● Listed records:
────────────────────

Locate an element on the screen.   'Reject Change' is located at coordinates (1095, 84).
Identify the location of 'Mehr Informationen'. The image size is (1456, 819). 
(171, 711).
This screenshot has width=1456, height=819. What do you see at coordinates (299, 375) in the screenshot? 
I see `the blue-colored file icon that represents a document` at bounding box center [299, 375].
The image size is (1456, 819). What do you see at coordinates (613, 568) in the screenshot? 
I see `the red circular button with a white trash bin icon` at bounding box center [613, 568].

────────────────────

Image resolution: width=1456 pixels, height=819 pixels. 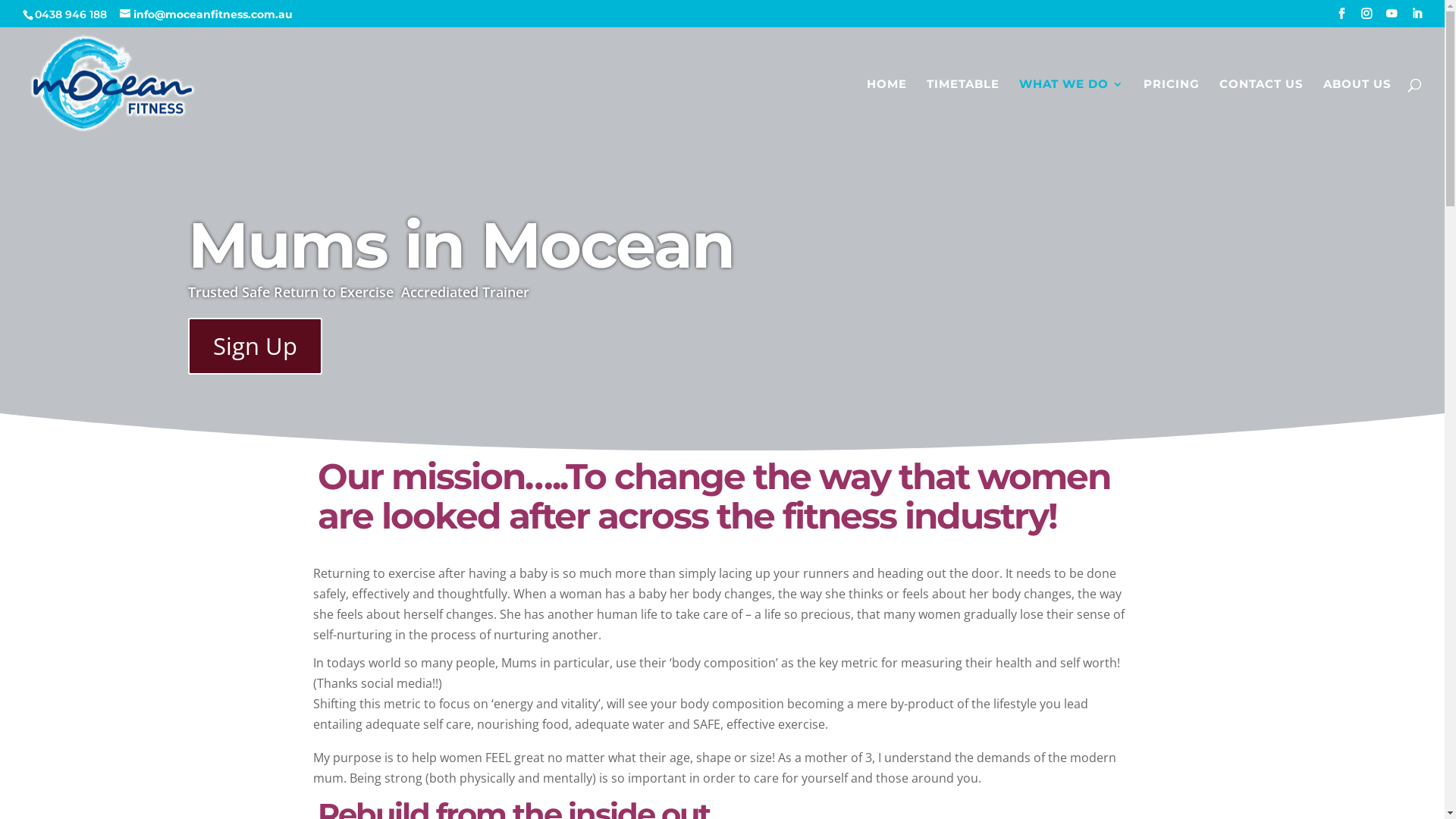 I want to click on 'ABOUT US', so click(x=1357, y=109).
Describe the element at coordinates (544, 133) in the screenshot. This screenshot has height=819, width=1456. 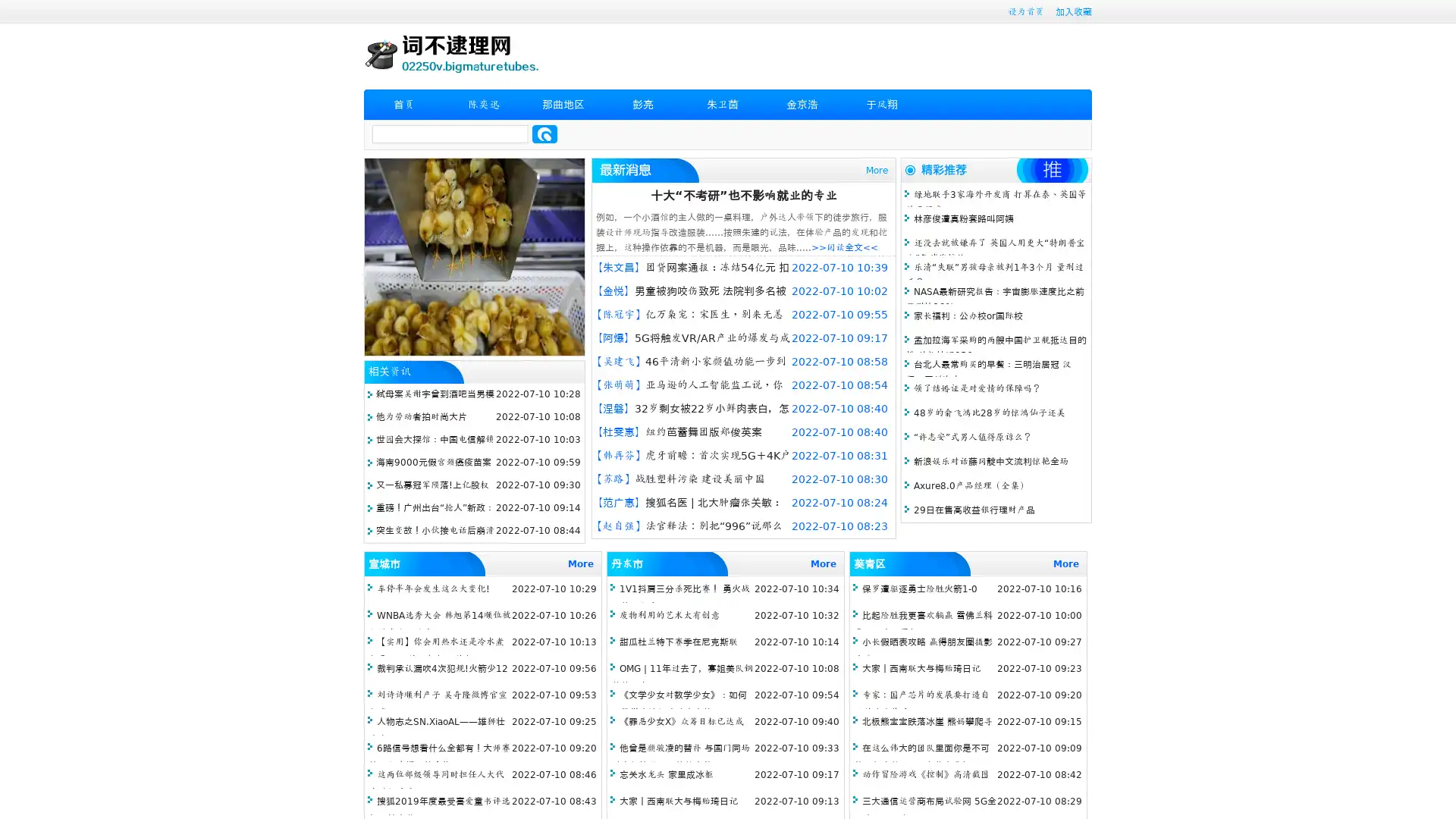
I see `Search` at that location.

────────────────────

● Task to carry out:
Show each line of the records above that contains the word "What".

● Exercise result:
This screenshot has width=1456, height=819. What do you see at coordinates (299, 375) in the screenshot? 
The image size is (1456, 819). What do you see at coordinates (613, 568) in the screenshot? 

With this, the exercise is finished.